Human autoantibodies against the 230-kD bullous pemphigoid antigen (BPAG1) bind only to the intracellular domain of the hemidesmosome, whereas those against the 180-kD bullous pemphigoid antigen (BPAG2) bind along the plasma membrane of the hemidesmosome in normal human and swine skin

Abstract

Bullous pemphigoid (BP) is a blistering skin disease in which autoantibodies develop to hemidesmosomal components of the epidermal basement membrane zone, including two major antigenic proteins of the 230-kD antigen (BPAG1) and the 180-kD antigen (BPAG2). The present study demonstrated the precise ultrastructural localization of the epitopes for autoantibodies against BPAG1 and BPAG2 in normal skin. Autoantibodies against either BPAG1 or BPAG2 were affinity-purified using nitrocellulose membrane, which was blotted with SDS-PAGE-fractionated antigens from human epidermal extract as the immunoabsorbent.
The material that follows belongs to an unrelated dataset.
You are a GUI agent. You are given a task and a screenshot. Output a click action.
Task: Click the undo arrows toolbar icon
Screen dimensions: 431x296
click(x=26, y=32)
Postembedding, immunogold electron microscopy was performed after skin was processed by rapid freezing and freeze substitution fixation without chemical fixatives. Purified autoantibodies against BPAG1 bound only to the intracellular domain of the hemidesmosome, and 80% of the gold labeling was within 40-140 nm from the plasma membrane (mean distance 91 nm inside). In contrast, the autoantibodies against BPAG2 bound along the plasma membrane of the hemidesmosome, and 80% of the gold labeling was within 10 nm outside to 50 nm inside the cells (mean distance 12 nm inside). These results suggest that the autoantibodies against BPAG1 and BPAG2 react with the epitopes localizing in distinct regions of the hemidesmosome complex, and may play different roles in the blister formation in patients with BP.